▶ Task details
Beginning with the very first line, please reproduce the entries exactly through the line containing "This screenshot has width=1417, height=665.".

Pixel coordinate grounding data:

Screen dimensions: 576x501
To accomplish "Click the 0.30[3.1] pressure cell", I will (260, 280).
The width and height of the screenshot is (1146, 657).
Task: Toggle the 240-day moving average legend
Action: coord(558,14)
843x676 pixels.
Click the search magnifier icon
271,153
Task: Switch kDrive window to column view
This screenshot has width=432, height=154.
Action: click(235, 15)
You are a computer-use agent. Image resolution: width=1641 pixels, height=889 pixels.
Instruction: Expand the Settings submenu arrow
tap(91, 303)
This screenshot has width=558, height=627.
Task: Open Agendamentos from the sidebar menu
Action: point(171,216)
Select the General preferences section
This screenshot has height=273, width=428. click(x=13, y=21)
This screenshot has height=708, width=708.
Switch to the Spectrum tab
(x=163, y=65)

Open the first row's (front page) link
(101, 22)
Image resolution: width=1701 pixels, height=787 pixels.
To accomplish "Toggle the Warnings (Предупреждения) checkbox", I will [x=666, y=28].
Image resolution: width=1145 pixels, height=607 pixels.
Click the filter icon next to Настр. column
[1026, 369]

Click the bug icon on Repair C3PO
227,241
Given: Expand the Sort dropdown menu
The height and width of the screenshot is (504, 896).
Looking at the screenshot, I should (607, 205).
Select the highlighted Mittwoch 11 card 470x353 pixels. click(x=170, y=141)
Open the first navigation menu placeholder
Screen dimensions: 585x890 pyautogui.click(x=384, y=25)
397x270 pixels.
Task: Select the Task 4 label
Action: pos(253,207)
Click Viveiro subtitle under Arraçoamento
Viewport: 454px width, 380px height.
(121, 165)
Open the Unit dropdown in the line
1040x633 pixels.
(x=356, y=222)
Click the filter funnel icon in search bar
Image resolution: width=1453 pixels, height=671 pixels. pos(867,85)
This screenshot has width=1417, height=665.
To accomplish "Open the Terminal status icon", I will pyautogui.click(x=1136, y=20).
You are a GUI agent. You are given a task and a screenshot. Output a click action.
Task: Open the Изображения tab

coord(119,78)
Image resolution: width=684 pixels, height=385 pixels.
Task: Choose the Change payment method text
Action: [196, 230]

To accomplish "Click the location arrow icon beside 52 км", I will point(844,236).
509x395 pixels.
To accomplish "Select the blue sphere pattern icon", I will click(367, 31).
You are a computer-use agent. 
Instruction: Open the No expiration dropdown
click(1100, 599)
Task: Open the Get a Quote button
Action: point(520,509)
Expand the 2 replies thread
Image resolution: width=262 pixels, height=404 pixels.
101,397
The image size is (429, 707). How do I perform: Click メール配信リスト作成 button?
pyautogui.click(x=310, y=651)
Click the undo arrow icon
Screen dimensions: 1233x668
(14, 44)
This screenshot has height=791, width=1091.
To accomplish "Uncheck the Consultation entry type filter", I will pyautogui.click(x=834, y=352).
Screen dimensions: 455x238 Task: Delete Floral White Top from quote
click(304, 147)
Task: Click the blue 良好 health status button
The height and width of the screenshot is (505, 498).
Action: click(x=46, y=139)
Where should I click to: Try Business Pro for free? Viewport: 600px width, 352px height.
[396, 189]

▶ Task output
Screen dimensions: 576x501
To accomplish "Click the 0.30[3.1] pressure cell", I will (260, 280).
The width and height of the screenshot is (1146, 657).
Task: Toggle the 240-day moving average legend
Action: coord(558,14)
843x676 pixels.
Click the search magnifier icon
271,153
Task: Switch kDrive window to column view
This screenshot has width=432, height=154.
Action: click(235, 15)
You are a computer-use agent. Image resolution: width=1641 pixels, height=889 pixels.
Instruction: Expand the Settings submenu arrow
tap(91, 303)
This screenshot has width=558, height=627.
Task: Open Agendamentos from the sidebar menu
Action: point(171,216)
Select the General preferences section
This screenshot has height=273, width=428. click(x=13, y=21)
This screenshot has height=708, width=708.
Switch to the Spectrum tab
(x=163, y=65)

Open the first row's (front page) link
(101, 22)
Image resolution: width=1701 pixels, height=787 pixels.
To accomplish "Toggle the Warnings (Предупреждения) checkbox", I will [x=666, y=28].
Image resolution: width=1145 pixels, height=607 pixels.
Click the filter icon next to Настр. column
[1026, 369]

Click the bug icon on Repair C3PO
227,241
Given: Expand the Sort dropdown menu
The height and width of the screenshot is (504, 896).
Looking at the screenshot, I should (607, 205).
Select the highlighted Mittwoch 11 card 470x353 pixels. click(x=170, y=141)
Open the first navigation menu placeholder
Screen dimensions: 585x890 pyautogui.click(x=384, y=25)
397x270 pixels.
Task: Select the Task 4 label
Action: pos(253,207)
Click Viveiro subtitle under Arraçoamento
Viewport: 454px width, 380px height.
(121, 165)
Open the Unit dropdown in the line
1040x633 pixels.
(x=356, y=222)
Click the filter funnel icon in search bar
Image resolution: width=1453 pixels, height=671 pixels. pos(867,85)
This screenshot has width=1417, height=665.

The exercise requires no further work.